In his The Future of Faith Harvey Cox proffers that there is an unexpected resurgence of religion around the world and in the various religious traditions. The marginalization and even disappearance of religion that many predicted in the1960s didn’t happen.

 The feared collapse can be traced to Emory University theology professor Thomas Altizer and the New York Times’ headline; God is Dead, Jan 9, 1966 and others who announced that ‘God is Dead. A prominent voice announcing God’s demise, as we knew God, was Bishop John Shelton. Spong forecast that by the end of the twentieth century religion will have excluded hell from its vocabulary, a cause celeb on which Rob Bell and Brian McClaren jumped, and have been enjoying a ticker-tape free parade ever since.  No hell – universal salvation.

Cox in fact, believes the phenomena are widespread, ‘in various religious traditions, almost all of them, there’s been a resurgence’.

(Archbishop of Canterbury Rowan William; “Culturally speaking, the Christian religion is one of those subjects about which it is cool to be ignorant. Spong’s account of classical Christian faith simply colludes with such ignorance in a way that cannot surely reflect his own knowledge of it. I think I understand the passion behind all this, the passion to make sense to those for whom the faith is at best quaint and at worst oppressive, nonsense.” 7 July 1998 edition of Church Times)

It’s a change Cox defines as “the nature of religiousness, that what it means to be a religious person, or frequently now people will say a spiritual person, they have some questions, occasionally, or often, about the word religion. We’re seeing a fundamental change there so that it means something now different than it did 50 years ago”.

In a 2009 interview Cox was asked what were the main issues addressed in his book. “The most important development in the world is the Pentecostal movement toward social ministries.” A study of ‘progressive Pentecostalism’ was conducted. “They went around and studied congregations all over the world, especially in the nonwestern world, and found that the ones that were involved in community service, in clinics, in hospitals and schools and all of that mainly were Pentecostal and charismatic churches. And they said this is the major trend now.”

He points to the decline suffered by the mainline Protestants over the last 20, 30 years as being “caused by a drift toward a more hierarchical, less communitarian structure. People need to have a sense of belonging, and that wasn’t there.”

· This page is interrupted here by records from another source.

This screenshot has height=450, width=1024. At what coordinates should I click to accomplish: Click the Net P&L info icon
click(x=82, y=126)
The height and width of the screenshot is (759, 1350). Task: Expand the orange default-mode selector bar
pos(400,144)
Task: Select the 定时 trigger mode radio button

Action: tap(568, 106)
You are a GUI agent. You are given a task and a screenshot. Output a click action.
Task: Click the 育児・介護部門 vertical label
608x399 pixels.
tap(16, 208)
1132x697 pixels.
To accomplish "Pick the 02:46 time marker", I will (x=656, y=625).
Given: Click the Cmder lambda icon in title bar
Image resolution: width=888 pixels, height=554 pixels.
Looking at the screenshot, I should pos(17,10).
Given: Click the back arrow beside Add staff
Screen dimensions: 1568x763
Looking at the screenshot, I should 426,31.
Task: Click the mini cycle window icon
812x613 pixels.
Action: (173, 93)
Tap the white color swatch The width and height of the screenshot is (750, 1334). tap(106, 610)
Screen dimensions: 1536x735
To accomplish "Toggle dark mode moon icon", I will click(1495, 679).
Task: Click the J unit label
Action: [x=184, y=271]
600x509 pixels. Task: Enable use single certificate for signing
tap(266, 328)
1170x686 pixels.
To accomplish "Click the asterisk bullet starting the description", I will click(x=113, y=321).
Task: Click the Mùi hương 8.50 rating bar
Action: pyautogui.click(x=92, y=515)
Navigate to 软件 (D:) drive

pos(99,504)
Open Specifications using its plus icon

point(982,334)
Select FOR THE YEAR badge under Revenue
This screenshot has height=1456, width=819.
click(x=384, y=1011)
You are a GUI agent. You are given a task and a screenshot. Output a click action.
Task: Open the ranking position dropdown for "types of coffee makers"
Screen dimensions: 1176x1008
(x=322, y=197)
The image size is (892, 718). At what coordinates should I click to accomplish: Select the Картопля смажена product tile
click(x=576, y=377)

The Future of Faith charts the three major periods in the history of Christianity and the shift that is taking place today away from religious beliefs and dogma to an emphasis on spirituality and social justice.

One of the things he resolves in his earlier, 'The Secular City' is "who owns theology” It’s no longer theologian experts deciding on the answers; “the populace was now demanding to be part of the discussion, and I think that's still going on.”